*DATASET CONTENT*:
┄┄┄┄┄┄┄┄┄┄┄┄┄┄┄┄┄┄┄┄

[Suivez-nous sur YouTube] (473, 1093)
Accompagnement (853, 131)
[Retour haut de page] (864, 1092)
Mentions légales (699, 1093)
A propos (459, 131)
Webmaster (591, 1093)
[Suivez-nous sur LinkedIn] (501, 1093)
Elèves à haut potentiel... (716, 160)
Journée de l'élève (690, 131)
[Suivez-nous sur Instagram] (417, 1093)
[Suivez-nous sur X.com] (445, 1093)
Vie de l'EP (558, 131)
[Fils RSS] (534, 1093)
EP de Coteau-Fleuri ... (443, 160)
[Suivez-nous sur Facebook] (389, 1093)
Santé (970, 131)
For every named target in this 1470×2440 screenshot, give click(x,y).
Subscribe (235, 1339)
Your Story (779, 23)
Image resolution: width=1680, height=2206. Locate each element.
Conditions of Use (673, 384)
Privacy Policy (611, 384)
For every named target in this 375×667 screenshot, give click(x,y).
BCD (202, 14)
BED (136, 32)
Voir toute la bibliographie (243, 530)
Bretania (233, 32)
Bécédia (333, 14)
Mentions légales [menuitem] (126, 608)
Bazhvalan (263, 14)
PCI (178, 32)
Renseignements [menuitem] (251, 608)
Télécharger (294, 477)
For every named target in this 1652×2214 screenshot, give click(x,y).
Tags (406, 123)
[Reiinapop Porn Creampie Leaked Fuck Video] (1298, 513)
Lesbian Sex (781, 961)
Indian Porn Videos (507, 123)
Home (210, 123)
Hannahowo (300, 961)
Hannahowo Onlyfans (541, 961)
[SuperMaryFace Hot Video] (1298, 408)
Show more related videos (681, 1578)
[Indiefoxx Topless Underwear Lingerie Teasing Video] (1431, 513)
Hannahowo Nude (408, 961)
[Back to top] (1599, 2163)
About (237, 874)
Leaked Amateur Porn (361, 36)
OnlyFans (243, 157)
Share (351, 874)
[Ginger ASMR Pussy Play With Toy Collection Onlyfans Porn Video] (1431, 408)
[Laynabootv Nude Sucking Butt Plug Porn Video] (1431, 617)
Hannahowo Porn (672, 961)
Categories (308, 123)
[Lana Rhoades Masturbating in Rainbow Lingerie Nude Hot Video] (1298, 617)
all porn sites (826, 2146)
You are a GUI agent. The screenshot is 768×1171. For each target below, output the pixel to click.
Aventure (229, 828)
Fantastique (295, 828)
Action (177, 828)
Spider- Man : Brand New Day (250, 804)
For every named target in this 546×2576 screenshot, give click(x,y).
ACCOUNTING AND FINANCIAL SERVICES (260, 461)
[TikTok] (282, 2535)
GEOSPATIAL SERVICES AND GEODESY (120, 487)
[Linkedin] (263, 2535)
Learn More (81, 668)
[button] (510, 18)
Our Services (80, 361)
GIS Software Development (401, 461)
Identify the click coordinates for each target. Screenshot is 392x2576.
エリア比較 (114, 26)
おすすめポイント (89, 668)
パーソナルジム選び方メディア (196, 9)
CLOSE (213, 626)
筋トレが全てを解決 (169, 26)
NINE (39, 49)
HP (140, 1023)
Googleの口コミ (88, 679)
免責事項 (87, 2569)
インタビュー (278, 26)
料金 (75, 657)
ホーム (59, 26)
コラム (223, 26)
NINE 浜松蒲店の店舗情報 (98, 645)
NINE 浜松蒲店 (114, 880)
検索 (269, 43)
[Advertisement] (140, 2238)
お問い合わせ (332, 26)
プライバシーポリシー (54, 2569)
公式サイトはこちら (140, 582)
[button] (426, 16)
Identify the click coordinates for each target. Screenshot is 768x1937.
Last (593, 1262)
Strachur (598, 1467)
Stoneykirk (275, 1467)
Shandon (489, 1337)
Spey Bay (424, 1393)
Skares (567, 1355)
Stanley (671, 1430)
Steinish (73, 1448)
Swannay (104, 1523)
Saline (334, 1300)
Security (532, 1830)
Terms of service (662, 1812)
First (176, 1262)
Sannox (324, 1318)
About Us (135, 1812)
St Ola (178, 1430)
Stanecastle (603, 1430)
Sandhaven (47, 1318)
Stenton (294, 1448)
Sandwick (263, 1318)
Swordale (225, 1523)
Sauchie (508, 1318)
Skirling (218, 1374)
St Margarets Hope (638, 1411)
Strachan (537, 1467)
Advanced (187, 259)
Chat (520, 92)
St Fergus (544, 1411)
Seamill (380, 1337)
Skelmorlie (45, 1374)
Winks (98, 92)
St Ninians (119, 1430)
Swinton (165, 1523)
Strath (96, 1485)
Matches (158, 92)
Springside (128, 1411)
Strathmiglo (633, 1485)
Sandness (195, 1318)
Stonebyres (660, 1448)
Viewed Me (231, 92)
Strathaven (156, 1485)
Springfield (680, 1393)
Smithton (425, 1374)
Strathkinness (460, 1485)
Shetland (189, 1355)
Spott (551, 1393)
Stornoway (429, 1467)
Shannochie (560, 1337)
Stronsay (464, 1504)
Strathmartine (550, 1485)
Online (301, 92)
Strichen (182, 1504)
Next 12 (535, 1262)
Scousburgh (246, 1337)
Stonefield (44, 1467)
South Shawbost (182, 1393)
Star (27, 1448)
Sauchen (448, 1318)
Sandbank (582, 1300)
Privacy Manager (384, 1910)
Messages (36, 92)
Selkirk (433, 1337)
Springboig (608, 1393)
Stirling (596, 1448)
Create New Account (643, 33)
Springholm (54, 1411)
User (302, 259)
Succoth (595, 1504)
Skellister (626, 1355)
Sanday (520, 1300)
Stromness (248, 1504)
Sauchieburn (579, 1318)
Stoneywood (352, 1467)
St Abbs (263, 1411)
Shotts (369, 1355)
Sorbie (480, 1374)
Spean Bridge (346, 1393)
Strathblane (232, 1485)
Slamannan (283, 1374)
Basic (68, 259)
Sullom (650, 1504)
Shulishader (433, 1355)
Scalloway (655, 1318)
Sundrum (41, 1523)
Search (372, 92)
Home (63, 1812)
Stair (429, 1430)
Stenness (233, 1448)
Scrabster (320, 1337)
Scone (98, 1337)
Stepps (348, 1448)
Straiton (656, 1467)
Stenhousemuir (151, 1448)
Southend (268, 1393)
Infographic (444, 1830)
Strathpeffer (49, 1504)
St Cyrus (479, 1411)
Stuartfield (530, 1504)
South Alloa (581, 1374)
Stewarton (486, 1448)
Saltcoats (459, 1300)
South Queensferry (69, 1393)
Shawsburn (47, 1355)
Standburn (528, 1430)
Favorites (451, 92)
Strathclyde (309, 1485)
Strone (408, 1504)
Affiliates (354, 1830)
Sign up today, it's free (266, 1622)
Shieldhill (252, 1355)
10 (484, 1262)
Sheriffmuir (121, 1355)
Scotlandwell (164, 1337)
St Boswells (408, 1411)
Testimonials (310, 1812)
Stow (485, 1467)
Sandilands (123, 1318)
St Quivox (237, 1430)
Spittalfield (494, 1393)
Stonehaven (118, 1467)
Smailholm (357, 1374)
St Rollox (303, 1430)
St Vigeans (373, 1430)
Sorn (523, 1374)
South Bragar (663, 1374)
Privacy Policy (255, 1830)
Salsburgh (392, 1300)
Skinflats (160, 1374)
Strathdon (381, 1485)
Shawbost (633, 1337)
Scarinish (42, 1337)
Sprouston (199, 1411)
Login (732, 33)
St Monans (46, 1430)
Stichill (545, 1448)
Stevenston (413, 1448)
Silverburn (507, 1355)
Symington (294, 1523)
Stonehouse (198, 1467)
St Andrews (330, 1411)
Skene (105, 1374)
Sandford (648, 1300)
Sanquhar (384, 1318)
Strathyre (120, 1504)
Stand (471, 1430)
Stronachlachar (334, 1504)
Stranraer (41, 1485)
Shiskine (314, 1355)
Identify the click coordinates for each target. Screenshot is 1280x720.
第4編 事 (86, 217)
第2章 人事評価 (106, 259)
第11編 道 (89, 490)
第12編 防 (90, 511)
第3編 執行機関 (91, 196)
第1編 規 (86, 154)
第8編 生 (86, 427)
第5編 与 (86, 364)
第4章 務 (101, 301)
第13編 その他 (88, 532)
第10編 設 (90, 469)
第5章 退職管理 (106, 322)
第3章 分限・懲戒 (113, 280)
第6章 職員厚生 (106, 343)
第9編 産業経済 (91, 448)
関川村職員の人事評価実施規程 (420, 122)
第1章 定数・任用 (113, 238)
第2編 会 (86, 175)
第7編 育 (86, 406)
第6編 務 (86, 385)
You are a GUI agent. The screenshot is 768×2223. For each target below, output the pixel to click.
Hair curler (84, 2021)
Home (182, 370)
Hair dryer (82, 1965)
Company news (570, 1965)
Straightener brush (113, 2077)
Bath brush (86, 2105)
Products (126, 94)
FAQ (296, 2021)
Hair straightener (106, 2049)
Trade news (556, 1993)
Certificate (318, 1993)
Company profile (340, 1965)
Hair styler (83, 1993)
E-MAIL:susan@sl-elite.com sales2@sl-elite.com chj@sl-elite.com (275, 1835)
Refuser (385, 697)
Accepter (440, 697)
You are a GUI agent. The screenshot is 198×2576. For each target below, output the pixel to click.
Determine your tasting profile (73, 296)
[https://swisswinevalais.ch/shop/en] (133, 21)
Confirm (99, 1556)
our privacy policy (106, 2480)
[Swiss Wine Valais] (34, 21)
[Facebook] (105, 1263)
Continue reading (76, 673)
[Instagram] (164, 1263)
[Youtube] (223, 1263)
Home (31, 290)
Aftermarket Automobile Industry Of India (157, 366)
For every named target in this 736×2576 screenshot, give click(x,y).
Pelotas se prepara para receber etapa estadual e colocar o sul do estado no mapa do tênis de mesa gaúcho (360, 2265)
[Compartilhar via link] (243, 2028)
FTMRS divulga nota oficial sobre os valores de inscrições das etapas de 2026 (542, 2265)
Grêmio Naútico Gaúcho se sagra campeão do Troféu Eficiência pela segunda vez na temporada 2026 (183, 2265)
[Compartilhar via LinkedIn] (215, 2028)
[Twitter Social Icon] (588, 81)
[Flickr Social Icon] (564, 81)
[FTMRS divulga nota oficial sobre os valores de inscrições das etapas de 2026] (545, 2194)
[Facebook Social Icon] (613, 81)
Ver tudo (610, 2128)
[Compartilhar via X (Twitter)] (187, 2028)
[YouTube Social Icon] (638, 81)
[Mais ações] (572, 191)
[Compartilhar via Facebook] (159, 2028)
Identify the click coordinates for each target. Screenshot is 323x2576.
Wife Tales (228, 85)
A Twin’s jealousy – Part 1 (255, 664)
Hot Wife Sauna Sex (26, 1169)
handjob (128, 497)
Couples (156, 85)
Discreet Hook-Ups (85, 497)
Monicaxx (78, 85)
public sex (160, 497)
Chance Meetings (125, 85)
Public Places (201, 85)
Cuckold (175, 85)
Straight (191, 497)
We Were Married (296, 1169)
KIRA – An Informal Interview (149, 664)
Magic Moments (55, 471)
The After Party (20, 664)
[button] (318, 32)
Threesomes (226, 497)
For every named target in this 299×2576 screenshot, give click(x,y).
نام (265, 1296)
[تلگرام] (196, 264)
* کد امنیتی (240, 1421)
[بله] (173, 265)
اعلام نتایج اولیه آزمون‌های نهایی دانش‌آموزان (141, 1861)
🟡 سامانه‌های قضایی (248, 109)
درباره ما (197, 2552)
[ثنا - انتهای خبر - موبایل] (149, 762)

┄┄┄┄┄┄┄┄┄┄┄┄┄┄┄┄┄┄┄┄

*WORK INSTRUCTION*: In the entries above, restate word for word the lines between the one holding "[Suivez-nous sur Facebook] (389, 1093)" and the one holding "Action (177, 828)", inclusive, and nothing besides.

*SOLVED EXERCISE*:
[Suivez-nous sur Facebook] (389, 1093)
Santé (970, 131)
For every named target in this 1470×2440 screenshot, give click(x,y).
Subscribe (235, 1339)
Your Story (779, 23)
Image resolution: width=1680, height=2206. Locate each element.
Conditions of Use (673, 384)
Privacy Policy (611, 384)
For every named target in this 375×667 screenshot, give click(x,y).
BCD (202, 14)
BED (136, 32)
Voir toute la bibliographie (243, 530)
Bretania (233, 32)
Bécédia (333, 14)
Mentions légales [menuitem] (126, 608)
Bazhvalan (263, 14)
PCI (178, 32)
Renseignements [menuitem] (251, 608)
Télécharger (294, 477)
For every named target in this 1652×2214 screenshot, give click(x,y).
Tags (406, 123)
[Reiinapop Porn Creampie Leaked Fuck Video] (1298, 513)
Lesbian Sex (781, 961)
Indian Porn Videos (507, 123)
Home (210, 123)
Hannahowo (300, 961)
Hannahowo Onlyfans (541, 961)
[SuperMaryFace Hot Video] (1298, 408)
Show more related videos (681, 1578)
[Indiefoxx Topless Underwear Lingerie Teasing Video] (1431, 513)
Hannahowo Nude (408, 961)
[Back to top] (1599, 2163)
About (237, 874)
Leaked Amateur Porn (361, 36)
OnlyFans (243, 157)
Share (351, 874)
[Ginger ASMR Pussy Play With Toy Collection Onlyfans Porn Video] (1431, 408)
[Laynabootv Nude Sucking Butt Plug Porn Video] (1431, 617)
Hannahowo Porn (672, 961)
Categories (308, 123)
[Lana Rhoades Masturbating in Rainbow Lingerie Nude Hot Video] (1298, 617)
all porn sites (826, 2146)
You are a GUI agent. The screenshot is 768×1171. For each target below, output the pixel to click.
Aventure (229, 828)
Fantastique (295, 828)
Action (177, 828)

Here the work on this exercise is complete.